Suppose that y≤5x,3x≤y and 14x+15y≤1 together with 0≤x, 0≤y.
The maximum value of the function y+x on the resulting region occurs at x=? and y=?
The maximum value of the function is ?
To find the maximum value of the function y+x on the given region, we need to determine the values of x and y that satisfy the given inequalities and maximize the value of y+x.

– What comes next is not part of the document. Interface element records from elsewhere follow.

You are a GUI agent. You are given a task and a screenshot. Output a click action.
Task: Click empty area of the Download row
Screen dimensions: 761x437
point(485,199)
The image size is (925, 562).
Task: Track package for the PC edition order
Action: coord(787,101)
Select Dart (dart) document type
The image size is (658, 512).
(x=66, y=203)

Let's analyze the given inequalities one by one:
1. y ≤ 5x
This inequality suggests that y is less than or equal to 5 times x. It represents a region below the line y = 5x on the coordinate plane.
2. 3x ≤ y
This inequality indicates that 3 times x is less than or equal to y. It represents a region above the line y = 3x on the coordinate plane.
3. 14x + 15y ≤ 1
This inequality represents a region below the line 14x + 15y = 1 on the coordinate plane.
The region that satisfies all three inequalities is the intersection of the regions defined by each inequality.
Now, let's find the intersection points of the lines y = 5x, y = 3x, and 14x + 15y = 1:
1. Intersection of y = 5x and y = 3x:
Setting the two equations equal to each other, we get:
5x = 3x
2x = 0
x = 0
Substituting this value of x into either equation, we find y = 0.
So, the intersection point of y = 5x and y = 3x is (0, 0).
2. Intersection of y = 3x and 14x + 15y = 1:
Substituting y = 3x into 14x + 15y = 1, we get:
14x + 15(3x) = 1
14x + 45x = 1
59x = 1
x = 1/59
Substituting this value of x into y = 3x, we find y = 3(1/59) = 3/59.
So, the intersection point of y = 3x and 14x + 15y = 1 is (1/59, 3/59).
Now, let's check the values of x and y in the region defined by the inequalities:
1. For x = 0 and y = 0, we have:
y + x = 0 + 0 = 0
2. For x = 1/59 and y = 3/59, we have:
y + x = (3/59) + (1/59) = 4/59
Comparing these values, we can see that the maximum value of y + x is 4/59, which occurs at x = 1/59 and y = 3/59.
So, the maximum value of the function y + x on the resulting region is 4/59.